Two years ago, what was then Indian River Medical Center began a screening program for lung cancer after a collaborative research effort known as the Community Health Needs Assessment discovered an unusually high rate of lung cancer in the county – accounting for 30 percent of all cancer deaths.
Last week, the needs assessment showed a decline in the lung cancer death rate, from 140 per 100,000 in 2016 to 123 last year. Earlier detection may have played a role in that, said Jennifer Frederick, program liaison for the Hospital District, who presented the community’s updated numbers to the board.
Another statistic generated by the assessment pointed to positive impact from a hospital effort: Stroke mortality rates from 2014 to 2016 were lower than the state and the U.S. rates, at 29.1 per 100,000. Indian River Medical Center has had a Joint Commission-accredited Primary Stroke Center since 2007, and with the recent addition of a team of interventional neurologists, the hospital hopes to become accredited as a Comprehensive Stroke Center, a rare honor for a small community hospital.
“The hospital’s going to run with this one, obviously,” said Rick Van Lith, Cleveland Clinic Indian River’s vice-president of strategic planning. “And it won’t just be around interventional clot-removal available around the clock. It’ll be [assessing] risk factors and healthy living and seeking care immediately – a three-point emphasis. We’re just starting with this.”
Another bit of data caught the hospital’s eye: the high rate of skin cancer, which is more than double the statewide rate, according to Van Lith.
“Fortunately, we’ve got Dr. Jim Grichnik, he’s an expert in early diagnosis and skin cancer. This is going to turn into something like the lung cancer issue where it’s not about the procedure, it’s about making sure you don’t have a problem. And we’ve got a lot of work to do with that. We’re lucky to have him on board.”

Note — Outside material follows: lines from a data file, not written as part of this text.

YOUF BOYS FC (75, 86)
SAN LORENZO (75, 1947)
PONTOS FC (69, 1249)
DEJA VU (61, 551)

As part of the assessment exercise, an advisory team of local healthcare agency leaders generated a prioritization list. At the top: access to healthcare. Now, the Visiting Nurse Association is slated to lead the effort to improve access and has already presented an ambitious plan to reach out to medically underserved neighborhoods with its mobile unit.
The district funded a trial run of the VNA program with an expectation that data will show whether it is worth funding further. Among its first forays into the community is a Saturday stop at Gifford Health Center, where its nurse practitioner can provide primary care to patients who work during the center’s weekday hours.
Also on the priorities list: healthy eating and exercise. The county’s Health Department will be leading an effort to improve nutrition and increase physical activity in the hopes of slimming down county residents, more than 60 percent of whom are overweight.